Work to complete: Start at the top and transcribe every record through the final line exactly.

Collected data:
──────

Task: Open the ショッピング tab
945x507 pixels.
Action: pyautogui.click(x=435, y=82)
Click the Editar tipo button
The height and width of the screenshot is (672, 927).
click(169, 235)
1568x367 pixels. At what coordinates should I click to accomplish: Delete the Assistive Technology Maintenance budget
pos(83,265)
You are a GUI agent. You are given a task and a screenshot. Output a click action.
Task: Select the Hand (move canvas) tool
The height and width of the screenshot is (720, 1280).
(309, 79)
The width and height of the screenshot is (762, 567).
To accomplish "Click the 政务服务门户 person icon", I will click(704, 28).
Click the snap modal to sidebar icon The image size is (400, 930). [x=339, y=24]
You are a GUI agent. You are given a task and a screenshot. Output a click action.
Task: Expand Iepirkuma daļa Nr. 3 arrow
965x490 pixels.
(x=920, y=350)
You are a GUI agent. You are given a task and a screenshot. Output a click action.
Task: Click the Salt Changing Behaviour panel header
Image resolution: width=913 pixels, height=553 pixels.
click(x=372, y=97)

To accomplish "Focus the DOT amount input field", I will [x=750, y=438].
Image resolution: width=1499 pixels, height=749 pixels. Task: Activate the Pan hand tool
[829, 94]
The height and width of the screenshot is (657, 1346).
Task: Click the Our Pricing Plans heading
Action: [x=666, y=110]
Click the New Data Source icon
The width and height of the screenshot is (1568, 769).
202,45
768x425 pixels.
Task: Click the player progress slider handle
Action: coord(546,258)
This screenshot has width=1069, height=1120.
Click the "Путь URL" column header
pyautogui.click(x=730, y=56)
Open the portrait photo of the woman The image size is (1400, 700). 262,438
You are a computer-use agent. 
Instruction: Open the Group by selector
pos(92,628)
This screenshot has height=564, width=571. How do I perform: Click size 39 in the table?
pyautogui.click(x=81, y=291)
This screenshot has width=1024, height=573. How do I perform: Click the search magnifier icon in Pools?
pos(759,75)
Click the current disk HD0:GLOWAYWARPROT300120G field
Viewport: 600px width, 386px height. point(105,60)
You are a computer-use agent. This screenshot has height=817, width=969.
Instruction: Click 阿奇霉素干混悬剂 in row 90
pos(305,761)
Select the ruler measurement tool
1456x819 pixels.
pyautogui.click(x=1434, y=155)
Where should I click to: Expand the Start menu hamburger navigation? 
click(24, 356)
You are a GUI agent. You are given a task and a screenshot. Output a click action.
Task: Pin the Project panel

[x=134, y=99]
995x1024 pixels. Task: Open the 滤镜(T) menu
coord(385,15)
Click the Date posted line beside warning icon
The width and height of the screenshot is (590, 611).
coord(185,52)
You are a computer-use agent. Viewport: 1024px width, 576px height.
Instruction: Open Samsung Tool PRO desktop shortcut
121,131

──────

Answer box:
Task: Open the ショッピング tab
945x507 pixels.
Action: pyautogui.click(x=435, y=82)
Click the Editar tipo button
The height and width of the screenshot is (672, 927).
click(169, 235)
1568x367 pixels. At what coordinates should I click to accomplish: Delete the Assistive Technology Maintenance budget
pos(83,265)
You are a GUI agent. You are given a task and a screenshot. Output a click action.
Task: Select the Hand (move canvas) tool
The height and width of the screenshot is (720, 1280).
(309, 79)
The width and height of the screenshot is (762, 567).
To accomplish "Click the 政务服务门户 person icon", I will click(704, 28).
Click the snap modal to sidebar icon The image size is (400, 930). [x=339, y=24]
You are a GUI agent. You are given a task and a screenshot. Output a click action.
Task: Expand Iepirkuma daļa Nr. 3 arrow
965x490 pixels.
(x=920, y=350)
You are a GUI agent. You are given a task and a screenshot. Output a click action.
Task: Click the Salt Changing Behaviour panel header
Image resolution: width=913 pixels, height=553 pixels.
click(x=372, y=97)

To accomplish "Focus the DOT amount input field", I will [x=750, y=438].
Image resolution: width=1499 pixels, height=749 pixels. Task: Activate the Pan hand tool
[829, 94]
The height and width of the screenshot is (657, 1346).
Task: Click the Our Pricing Plans heading
Action: [x=666, y=110]
Click the New Data Source icon
The width and height of the screenshot is (1568, 769).
202,45
768x425 pixels.
Task: Click the player progress slider handle
Action: coord(546,258)
This screenshot has width=1069, height=1120.
Click the "Путь URL" column header
pyautogui.click(x=730, y=56)
Open the portrait photo of the woman The image size is (1400, 700). 262,438
You are a computer-use agent. 
Instruction: Open the Group by selector
pos(92,628)
This screenshot has height=564, width=571. How do I perform: Click size 39 in the table?
pyautogui.click(x=81, y=291)
This screenshot has width=1024, height=573. How do I perform: Click the search magnifier icon in Pools?
pos(759,75)
Click the current disk HD0:GLOWAYWARPROT300120G field
Viewport: 600px width, 386px height. point(105,60)
You are a computer-use agent. This screenshot has height=817, width=969.
Instruction: Click 阿奇霉素干混悬剂 in row 90
pos(305,761)
Select the ruler measurement tool
1456x819 pixels.
pyautogui.click(x=1434, y=155)
Where should I click to: Expand the Start menu hamburger navigation? 
click(24, 356)
You are a GUI agent. You are given a task and a screenshot. Output a click action.
Task: Pin the Project panel

[x=134, y=99]
995x1024 pixels. Task: Open the 滤镜(T) menu
coord(385,15)
Click the Date posted line beside warning icon
The width and height of the screenshot is (590, 611).
coord(185,52)
You are a computer-use agent. Viewport: 1024px width, 576px height.
Instruction: Open Samsung Tool PRO desktop shortcut
121,131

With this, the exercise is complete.